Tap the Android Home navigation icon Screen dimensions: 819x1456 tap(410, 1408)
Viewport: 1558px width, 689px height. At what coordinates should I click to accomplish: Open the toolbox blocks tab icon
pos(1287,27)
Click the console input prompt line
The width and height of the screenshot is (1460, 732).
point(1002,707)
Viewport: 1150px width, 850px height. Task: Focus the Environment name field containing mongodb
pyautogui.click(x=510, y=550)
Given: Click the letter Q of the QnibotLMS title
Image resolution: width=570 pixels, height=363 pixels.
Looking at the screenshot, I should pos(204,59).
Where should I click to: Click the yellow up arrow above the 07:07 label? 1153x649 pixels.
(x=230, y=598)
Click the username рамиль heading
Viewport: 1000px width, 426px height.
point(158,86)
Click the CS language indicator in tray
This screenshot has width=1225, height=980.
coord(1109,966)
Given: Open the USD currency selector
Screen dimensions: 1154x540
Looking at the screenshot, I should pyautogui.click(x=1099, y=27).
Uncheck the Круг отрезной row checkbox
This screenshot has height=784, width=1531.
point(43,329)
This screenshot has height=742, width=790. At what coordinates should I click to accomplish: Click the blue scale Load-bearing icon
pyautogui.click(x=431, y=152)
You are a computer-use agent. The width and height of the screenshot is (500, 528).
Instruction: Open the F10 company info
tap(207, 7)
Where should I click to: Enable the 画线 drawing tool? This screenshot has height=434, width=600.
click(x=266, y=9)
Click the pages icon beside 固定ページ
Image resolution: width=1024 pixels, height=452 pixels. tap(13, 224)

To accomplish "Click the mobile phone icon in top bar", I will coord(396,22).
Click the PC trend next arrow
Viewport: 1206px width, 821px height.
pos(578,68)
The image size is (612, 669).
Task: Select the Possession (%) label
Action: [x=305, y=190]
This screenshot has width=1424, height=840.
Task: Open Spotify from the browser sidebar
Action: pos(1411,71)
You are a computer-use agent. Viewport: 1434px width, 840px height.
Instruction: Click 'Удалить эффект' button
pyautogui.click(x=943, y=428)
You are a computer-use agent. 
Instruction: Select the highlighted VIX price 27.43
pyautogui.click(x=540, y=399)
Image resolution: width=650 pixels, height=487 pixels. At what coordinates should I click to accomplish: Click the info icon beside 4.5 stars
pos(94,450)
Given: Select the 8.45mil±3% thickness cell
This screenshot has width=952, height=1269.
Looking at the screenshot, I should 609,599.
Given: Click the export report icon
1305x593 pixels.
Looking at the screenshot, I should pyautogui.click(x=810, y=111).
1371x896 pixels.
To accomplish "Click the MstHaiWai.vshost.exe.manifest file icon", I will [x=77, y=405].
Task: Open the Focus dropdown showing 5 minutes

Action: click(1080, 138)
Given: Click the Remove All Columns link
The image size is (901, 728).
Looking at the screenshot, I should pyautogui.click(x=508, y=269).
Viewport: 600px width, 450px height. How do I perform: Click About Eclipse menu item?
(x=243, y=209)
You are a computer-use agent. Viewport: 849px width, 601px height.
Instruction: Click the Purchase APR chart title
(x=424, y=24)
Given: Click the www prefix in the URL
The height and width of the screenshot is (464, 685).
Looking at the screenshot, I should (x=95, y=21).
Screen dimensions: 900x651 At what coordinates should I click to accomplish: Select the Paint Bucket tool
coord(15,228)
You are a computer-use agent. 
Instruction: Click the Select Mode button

*Exercise:* Wherever the string "will" appears in the data above, copy the line it sits in.

*Result:*
To accomplish "Click the mobile phone icon in top bar", I will coord(396,22).
To accomplish "Click the MstHaiWai.vshost.exe.manifest file icon", I will [x=77, y=405].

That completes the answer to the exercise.